Relation to Prior Work: - More discussion of theorem proving in AI would be helpful. - More discussion of using neural networks for theorem proving. A bit is mentioned in the intro, but this can be expanded.

Reproducibility: Yes

Additional Feedback: 1. Have you considered initializing the models with pre-trained models? Would that affect their reasoning abilities? Or even just evaluate a pre-trained model without further fine-tuning it. 2. How exactly could this work "inspire future research directions for the community to design models with greater reasoning capacity"? The conclusion mentions the position-agnostic attention. Any more concrete thoughts? 3. How "natural" are the language expressions?
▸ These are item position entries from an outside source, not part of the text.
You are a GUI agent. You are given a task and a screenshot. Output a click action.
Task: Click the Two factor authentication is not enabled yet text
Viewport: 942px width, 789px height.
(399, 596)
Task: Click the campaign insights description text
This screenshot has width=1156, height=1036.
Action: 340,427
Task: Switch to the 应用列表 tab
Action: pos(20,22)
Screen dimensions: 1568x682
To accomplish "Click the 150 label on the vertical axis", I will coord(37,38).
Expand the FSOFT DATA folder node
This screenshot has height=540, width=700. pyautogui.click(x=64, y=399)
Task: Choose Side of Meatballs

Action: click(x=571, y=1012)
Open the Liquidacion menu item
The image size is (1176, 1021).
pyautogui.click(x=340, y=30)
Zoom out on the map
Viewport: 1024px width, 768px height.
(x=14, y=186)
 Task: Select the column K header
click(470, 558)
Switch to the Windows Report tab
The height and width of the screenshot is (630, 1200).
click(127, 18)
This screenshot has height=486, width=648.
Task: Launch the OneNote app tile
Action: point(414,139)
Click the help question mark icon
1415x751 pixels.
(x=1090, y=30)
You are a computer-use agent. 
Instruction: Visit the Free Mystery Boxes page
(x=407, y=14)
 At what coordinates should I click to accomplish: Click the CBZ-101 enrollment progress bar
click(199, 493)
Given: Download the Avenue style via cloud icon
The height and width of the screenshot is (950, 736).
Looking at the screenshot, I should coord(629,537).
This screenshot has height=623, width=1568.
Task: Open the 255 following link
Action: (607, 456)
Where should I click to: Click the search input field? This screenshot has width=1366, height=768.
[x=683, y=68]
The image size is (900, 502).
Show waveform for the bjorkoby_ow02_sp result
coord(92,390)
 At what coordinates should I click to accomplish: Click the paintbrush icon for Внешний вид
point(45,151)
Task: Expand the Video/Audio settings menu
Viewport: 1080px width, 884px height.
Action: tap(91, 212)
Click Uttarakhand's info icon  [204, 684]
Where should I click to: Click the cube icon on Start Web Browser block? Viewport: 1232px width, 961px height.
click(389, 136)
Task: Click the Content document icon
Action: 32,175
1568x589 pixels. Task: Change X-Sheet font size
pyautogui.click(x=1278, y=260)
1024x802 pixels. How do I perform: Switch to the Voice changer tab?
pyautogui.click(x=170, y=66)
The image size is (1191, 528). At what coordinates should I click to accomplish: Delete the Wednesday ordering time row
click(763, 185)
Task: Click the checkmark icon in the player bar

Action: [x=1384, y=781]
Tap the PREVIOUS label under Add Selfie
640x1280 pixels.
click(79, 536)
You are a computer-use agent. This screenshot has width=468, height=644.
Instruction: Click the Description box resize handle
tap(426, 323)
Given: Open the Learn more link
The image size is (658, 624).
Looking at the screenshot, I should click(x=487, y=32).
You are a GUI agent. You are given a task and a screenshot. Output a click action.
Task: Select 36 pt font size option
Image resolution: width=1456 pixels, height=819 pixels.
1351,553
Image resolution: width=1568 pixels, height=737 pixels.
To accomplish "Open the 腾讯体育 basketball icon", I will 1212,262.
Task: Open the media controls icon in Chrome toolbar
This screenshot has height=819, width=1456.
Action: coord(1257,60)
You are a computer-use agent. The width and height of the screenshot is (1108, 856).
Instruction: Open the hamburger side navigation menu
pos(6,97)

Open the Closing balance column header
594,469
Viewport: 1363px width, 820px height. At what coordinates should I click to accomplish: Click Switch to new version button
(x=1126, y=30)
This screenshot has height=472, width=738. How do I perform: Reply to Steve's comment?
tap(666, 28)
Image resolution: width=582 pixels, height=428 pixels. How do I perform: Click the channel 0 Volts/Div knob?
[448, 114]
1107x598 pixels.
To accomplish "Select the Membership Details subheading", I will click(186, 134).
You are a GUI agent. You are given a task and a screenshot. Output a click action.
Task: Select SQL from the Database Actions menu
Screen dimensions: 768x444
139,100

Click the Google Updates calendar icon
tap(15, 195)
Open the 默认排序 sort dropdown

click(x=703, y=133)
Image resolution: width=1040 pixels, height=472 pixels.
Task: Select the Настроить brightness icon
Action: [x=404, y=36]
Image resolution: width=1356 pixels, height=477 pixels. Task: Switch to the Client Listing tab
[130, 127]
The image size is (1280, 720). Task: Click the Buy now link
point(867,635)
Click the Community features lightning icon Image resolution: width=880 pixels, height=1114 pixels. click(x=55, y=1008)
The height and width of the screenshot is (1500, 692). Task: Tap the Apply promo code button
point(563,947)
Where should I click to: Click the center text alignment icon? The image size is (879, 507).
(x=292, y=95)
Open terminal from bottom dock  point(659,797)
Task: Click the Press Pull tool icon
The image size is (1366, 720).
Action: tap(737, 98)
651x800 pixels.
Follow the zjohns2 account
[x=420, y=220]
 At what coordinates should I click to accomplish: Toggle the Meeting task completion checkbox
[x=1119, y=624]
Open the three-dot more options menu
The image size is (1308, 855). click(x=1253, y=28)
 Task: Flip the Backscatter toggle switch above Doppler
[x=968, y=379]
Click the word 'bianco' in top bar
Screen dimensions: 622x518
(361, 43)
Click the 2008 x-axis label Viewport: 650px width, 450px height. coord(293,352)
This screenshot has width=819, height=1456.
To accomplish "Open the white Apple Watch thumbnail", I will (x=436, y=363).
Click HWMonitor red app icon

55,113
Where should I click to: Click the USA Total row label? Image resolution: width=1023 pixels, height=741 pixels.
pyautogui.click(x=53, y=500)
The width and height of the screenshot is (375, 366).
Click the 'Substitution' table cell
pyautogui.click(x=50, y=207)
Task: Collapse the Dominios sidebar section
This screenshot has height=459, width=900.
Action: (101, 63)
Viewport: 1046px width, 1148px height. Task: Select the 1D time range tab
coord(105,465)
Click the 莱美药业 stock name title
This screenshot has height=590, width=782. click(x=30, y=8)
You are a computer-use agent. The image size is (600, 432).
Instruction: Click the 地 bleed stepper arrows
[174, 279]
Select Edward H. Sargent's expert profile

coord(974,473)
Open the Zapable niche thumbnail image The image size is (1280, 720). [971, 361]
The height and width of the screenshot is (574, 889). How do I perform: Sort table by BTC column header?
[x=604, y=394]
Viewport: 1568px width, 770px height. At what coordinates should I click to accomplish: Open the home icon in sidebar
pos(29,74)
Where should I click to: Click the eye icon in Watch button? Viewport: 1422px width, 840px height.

How diverse are the templates and their instantiations? The amt experiments in 6.2 show that more natural language leads to much worse generalization. I think it's important to highlight this point in the main paper. 4. What is k in section 3.3? 5. Section 4.2 seems to be in contradiction to 4.1: backward chaining strategies lead to better answer accuracy but worse proof validity. How can this be reconciled? To me, it seems like in the backward-chaining strategy all that matters is getting the first step right (or even just have the correct fact in the beginning), and then the model can extract the answer. Can this be analyzed?